**PROBLEM TO SOLVE:**
Wherever the line with "Viewport: 713px width, 337px height." sits in the listing below, transcribe from it up to and including the line with "You are a GUI", exactly, and leave the remaining lines out.
[Opening MATERIALS PROVIDED section]
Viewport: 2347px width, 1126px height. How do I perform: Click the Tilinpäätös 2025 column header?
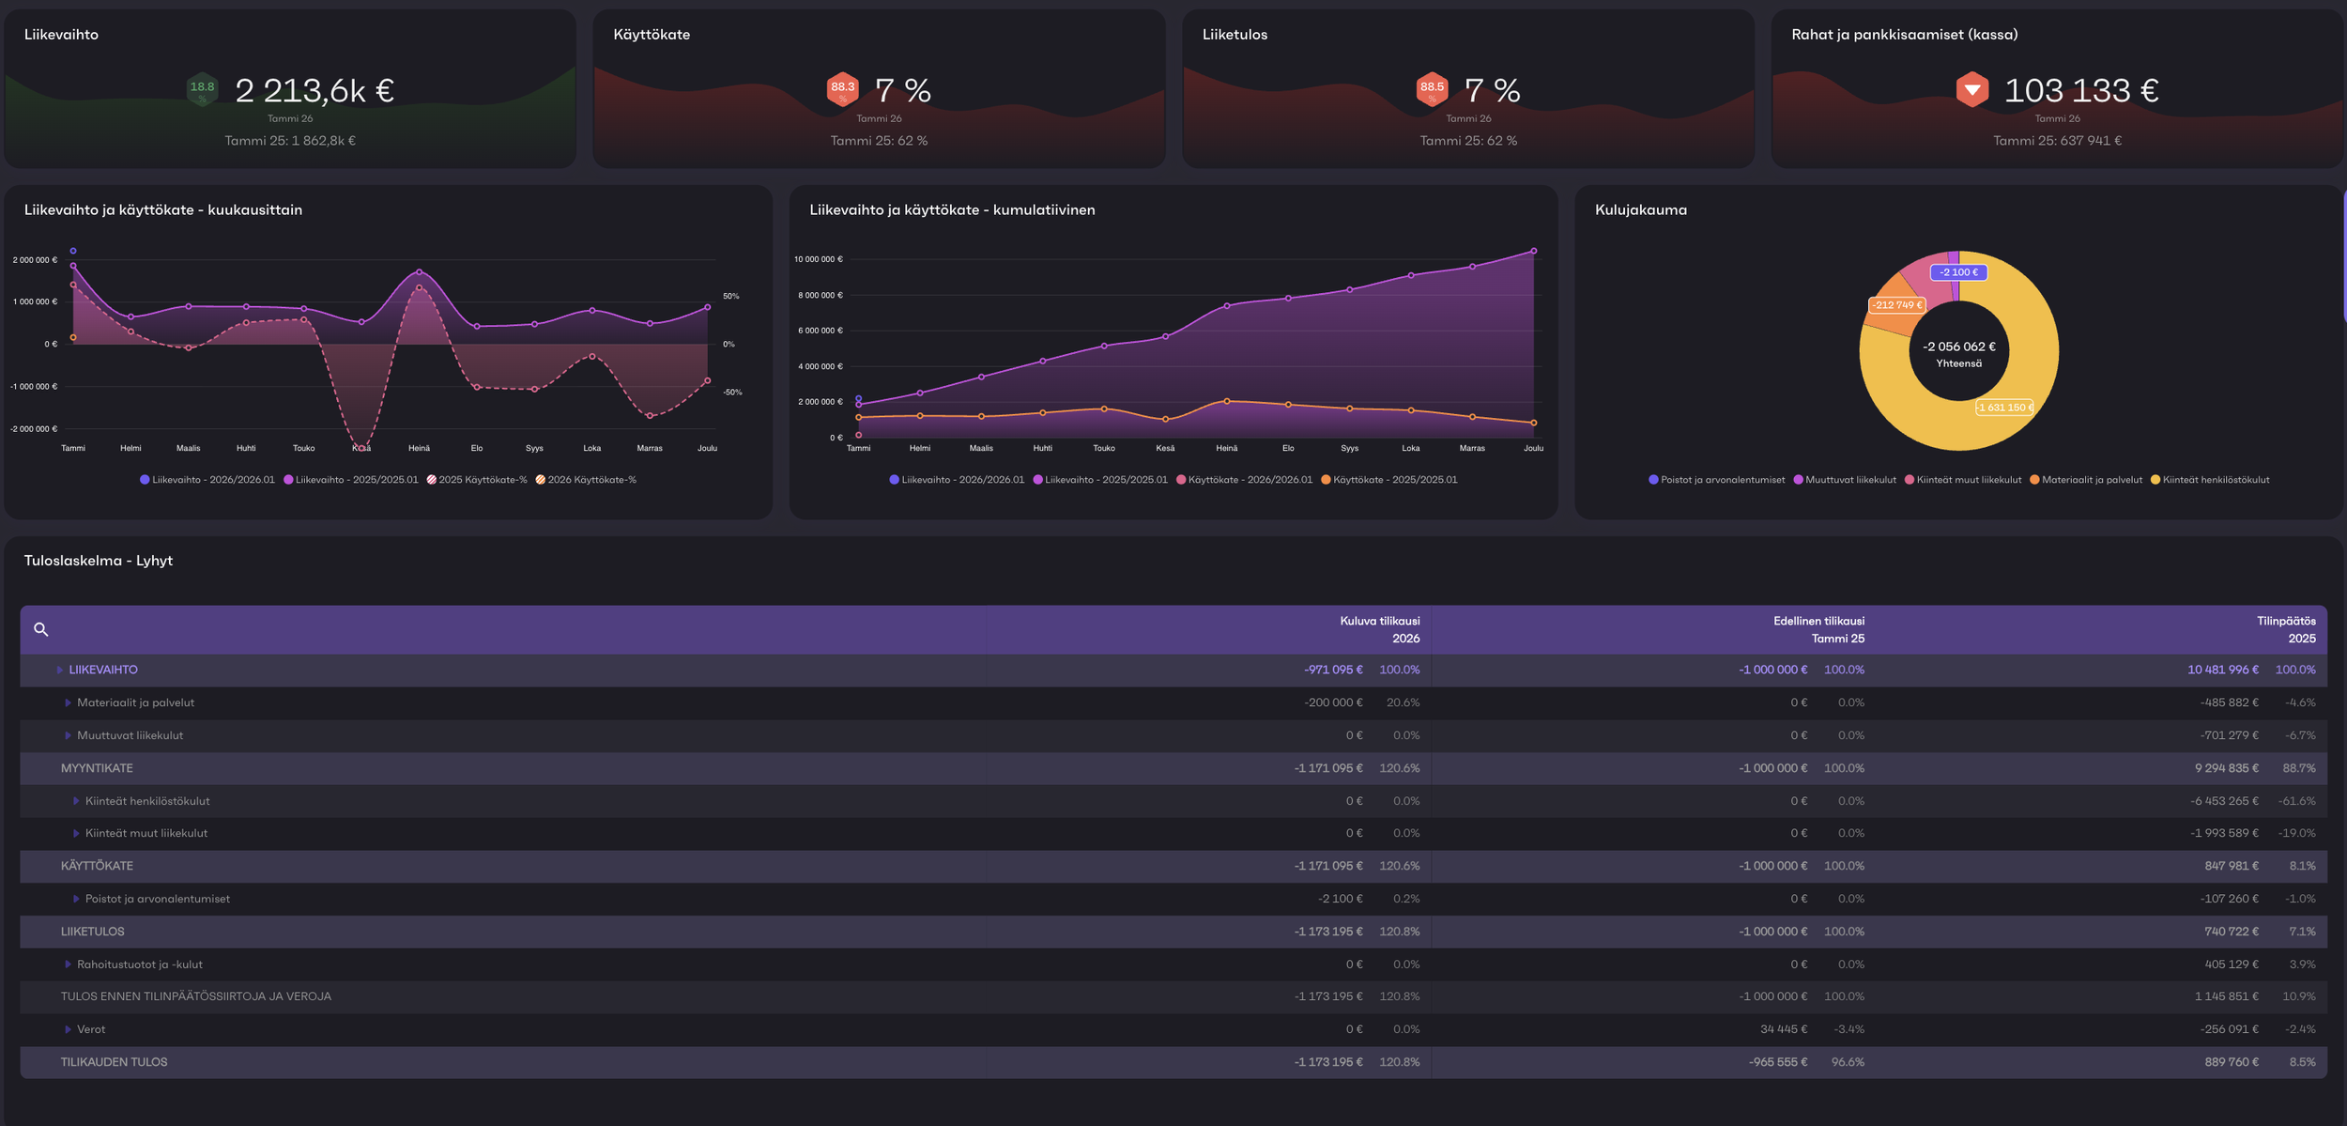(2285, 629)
[Closing MATERIALS PROVIDED section]
[Opening MATERIALS PROVIDED section]
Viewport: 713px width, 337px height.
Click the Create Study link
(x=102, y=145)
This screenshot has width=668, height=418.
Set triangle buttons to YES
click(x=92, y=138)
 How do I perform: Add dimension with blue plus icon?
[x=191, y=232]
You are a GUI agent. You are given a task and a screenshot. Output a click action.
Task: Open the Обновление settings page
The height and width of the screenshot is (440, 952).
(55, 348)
[Closing MATERIALS PROVIDED section]
**RESULT FOR THIS TASK:**
Viewport: 713px width, 337px height.
Click the Create Study link
(x=102, y=145)
This screenshot has width=668, height=418.
Set triangle buttons to YES
click(x=92, y=138)
 How do I perform: Add dimension with blue plus icon?
[x=191, y=232]
You are a GUI agent. You are given a task and a screenshot. Output a click action.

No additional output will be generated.